Project description:Multiple studies have demonstrated that brain-derived neurotrophic factor (BDNF) is a potent modulator of neuronal structure and function in the hippocampus. However, the majority of studies to date have relied on the application of recombinant BDNF. We herein report that endogenous BDNF, released via theta burst stimulation of mossy fibers (MF), elicits a slowly developing cationic current and intracellular Ca(2+) elevations in CA3 pyramidal neurons with the same pharmacological profile of the transient receptor potential canonical 3 (TRPC3)-mediated I(BDNF) activated in CA1 neurons by brief localized applications of recombinant BDNF. Indeed, sensitivity to both the extracellular BDNF scavenger tropomyosin-related kinase B (TrkB)-IgG and small hairpin interference RNA-mediated TRPC3 channel knockdown confirms the identity of this conductance as such, henceforth-denoted MF-I(BDNF). Consistent with such activity-dependent release of BDNF, these MF-I(BDNF) responses were insensitive to manipulations of extracellular Zn(2+) concentration.
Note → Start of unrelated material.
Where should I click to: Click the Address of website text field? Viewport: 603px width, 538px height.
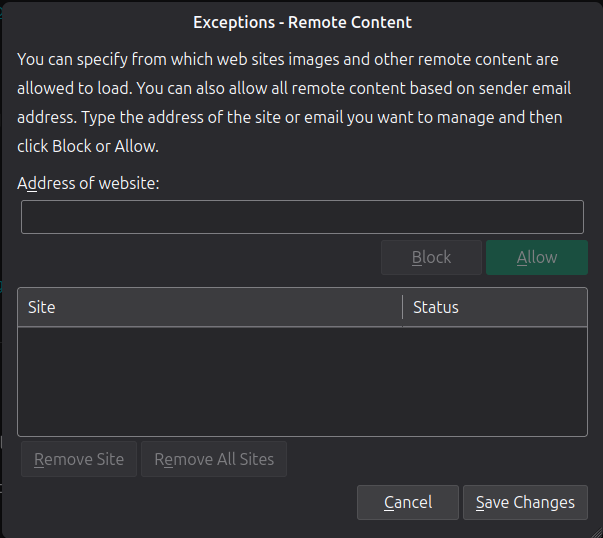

Brief theta burst stimulation of MFs induced a long-lasting depression in the amplitude of excitatory postsynaptic currents (EPSCs) mediated by both AMPA and N-methyl-d-aspartate (NMDA) receptors without changes in the NMDA receptor/AMPA receptor ratio, suggesting a reduction in neurotransmitter release. This depression of NMDAR-mediated EPSCs required activity-dependent release of endogenous BDNF from MFs and activation of Trk receptors, as it was sensitive to the extracellular BDNF scavenger TrkB-IgG and the tyrosine kinase inhibitor k-252b. These results uncovered the most immediate response to endogenously released--native--BDNF in hippocampal neurons and lend further credence to the relevance of BDNF signaling for synaptic function in the hippocampus.